I state that I am not an expert in cryptography.

I'm studying the feasibility of a project which looks like requires a kind of cryptographic counter that behave similarly to the one in Katz-Myers-Ostrovsky2001 https://link.springer.com/chapter/10.1007/3-540-44987-6_6 but with a fundamental difference that I'm going to explain.

A brief contextualization.

The counter is embedded in a message m_0 generated at sender s_0 moving along a sequence of edges of a graph and it effectively contains the distance d from the sender (but this can alternatively be a TTL decrementing to zero).

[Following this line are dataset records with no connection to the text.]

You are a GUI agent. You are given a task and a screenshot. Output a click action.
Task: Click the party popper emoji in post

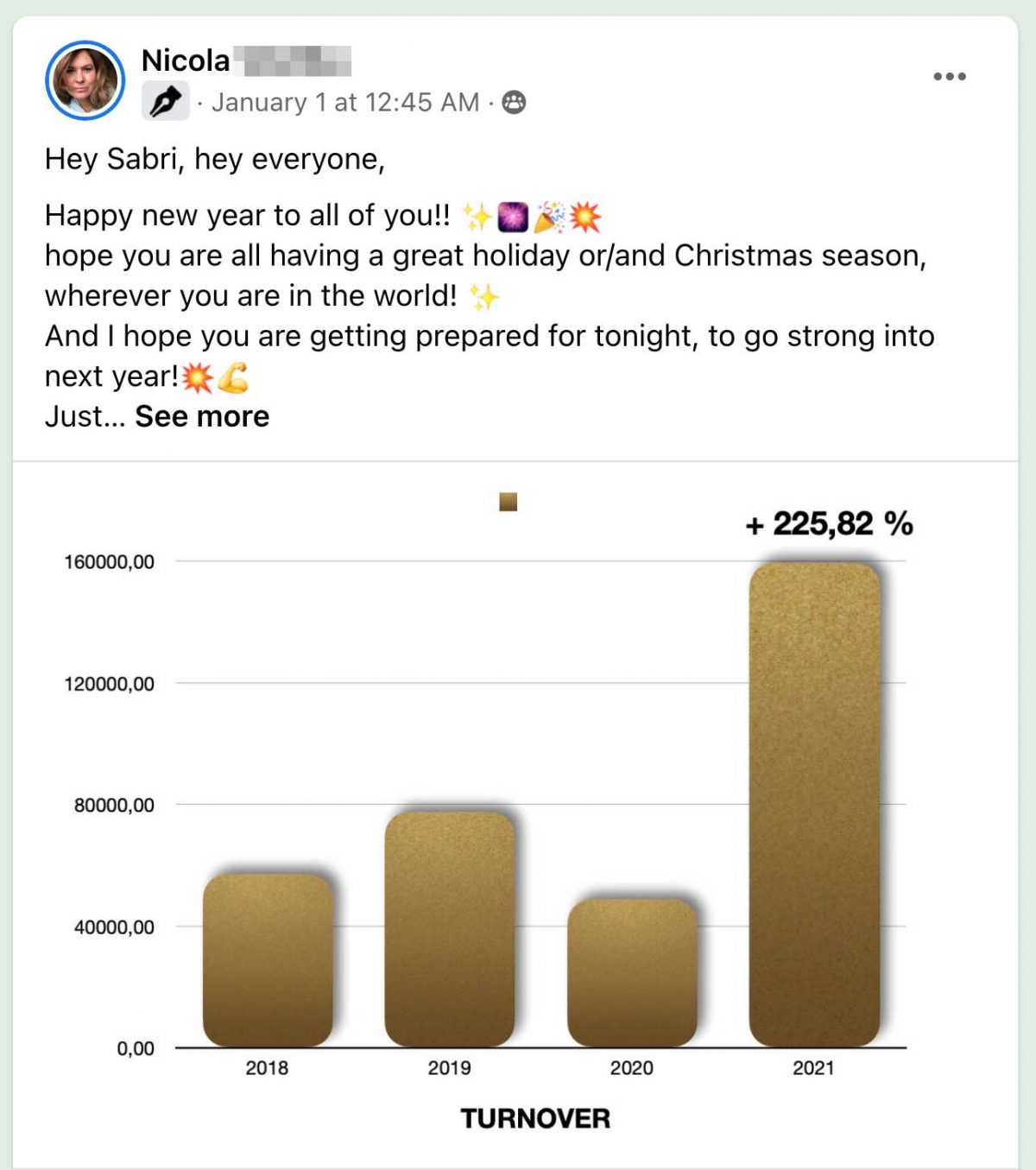pyautogui.click(x=549, y=217)
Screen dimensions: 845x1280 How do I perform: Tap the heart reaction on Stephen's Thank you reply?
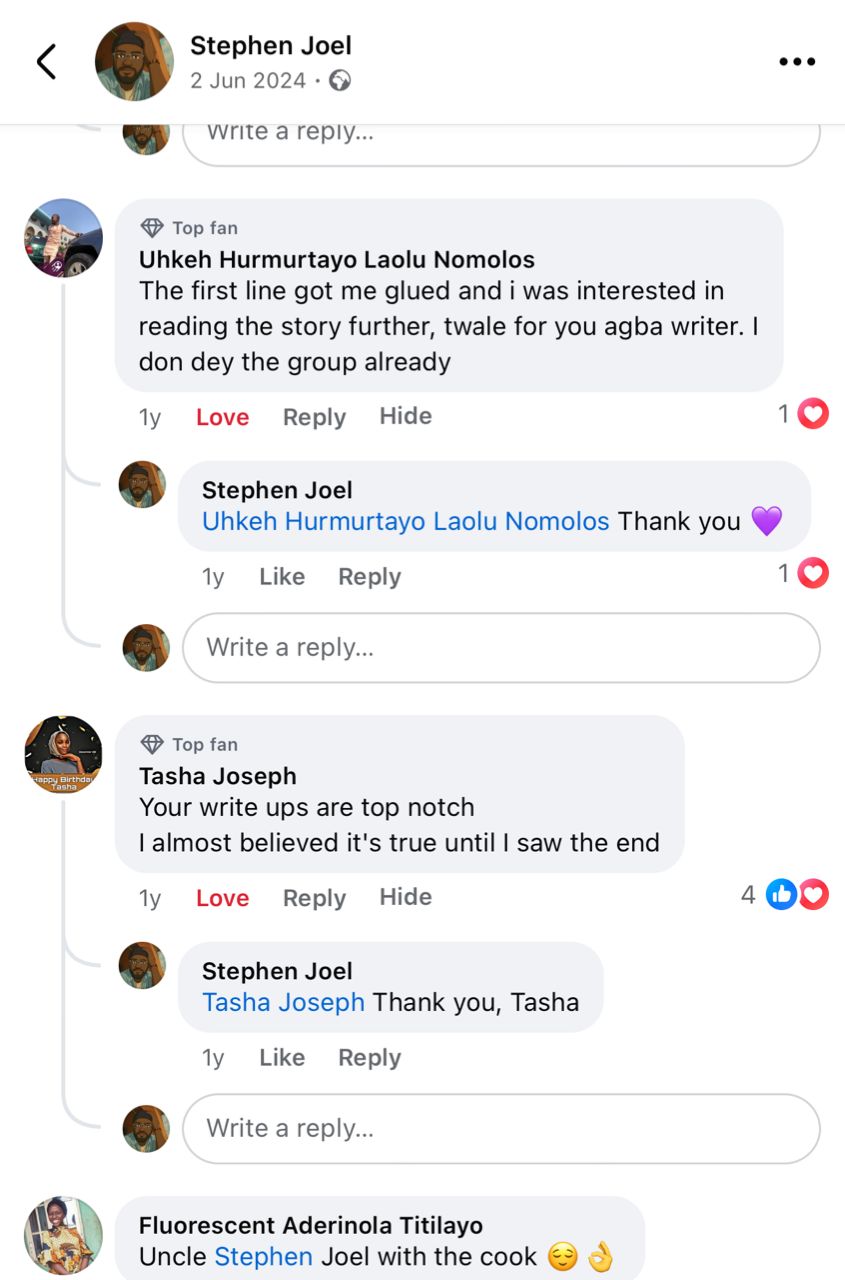[x=813, y=573]
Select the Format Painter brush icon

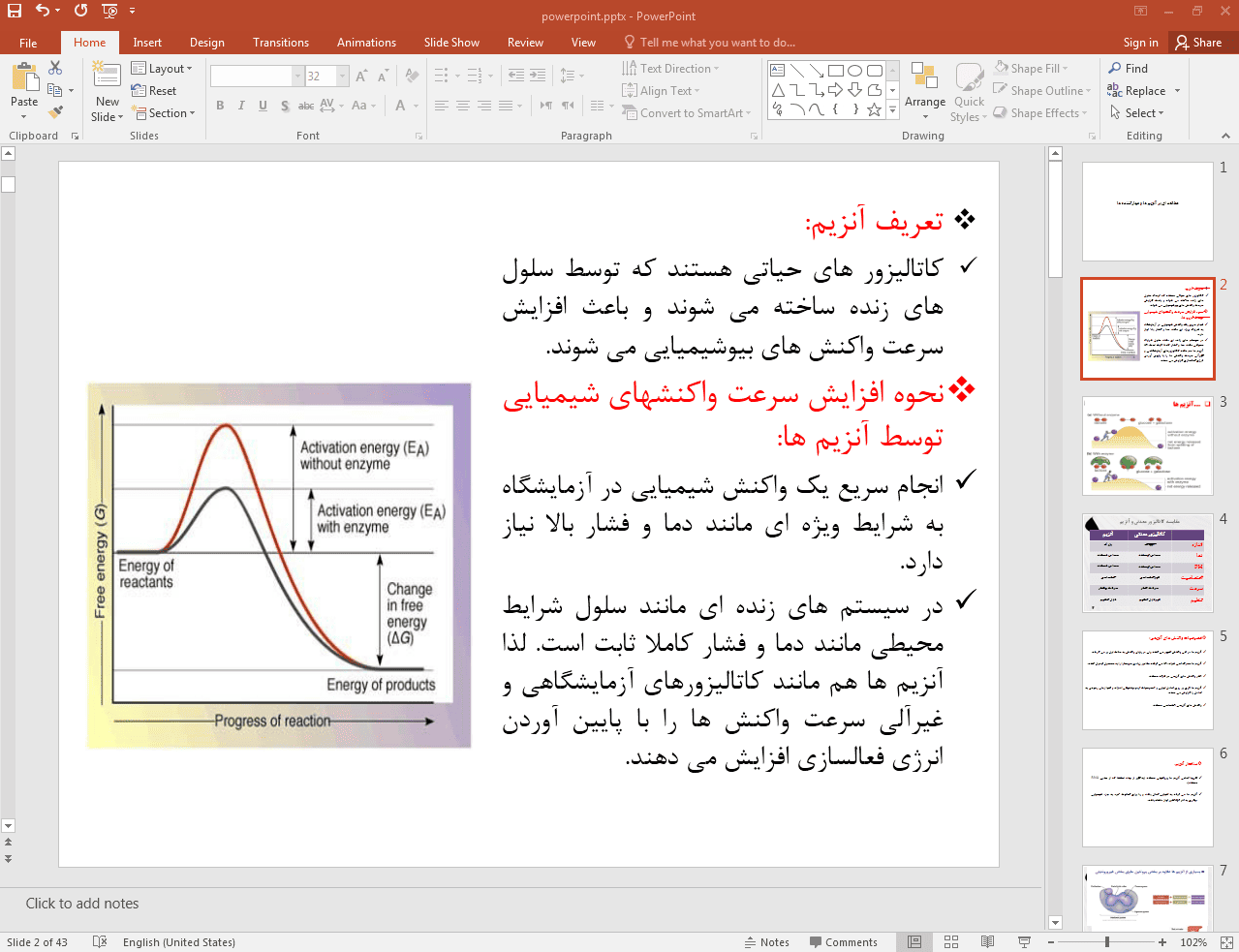[x=55, y=112]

At each node, d less than d_max is checked to let the node s_i decide if further propagate the message. If true, d is incremented by 1 and something not important for the question is computed on the payload, then the message m_i forwarded to s_i+1.

If d=d_max (or alternatively if TTL=0) a reply message is sent back to the original sender s_0.

The message is the first message going around the graph, imagine it like a proximity flooding/exploration. No information (keys or shared secrets) is shared between any node before nor using any means other than this message, except between two adjacent nodes but strictly limited to information about nodes involved in that the specific edge.

I noticed an approach based on timing like in Bojja-Fanti-Viswanath2017 https://arxiv.org/pdf/1701.04439.pdf but this cannot work in my case.

The fundamental difference.

A requisite of the project is bitwise unlinkability between message m_i and any messages:

  1. m_i-k with k>=2
  2. m_i+k with k>=2

the consequence is that I can not transmit the same pk0 along the message to be used in the transition algorithm, nor I can send sk0 to the end node and this invalidates the approach of the first paper.

How to count distance in a hidden but verifiable way?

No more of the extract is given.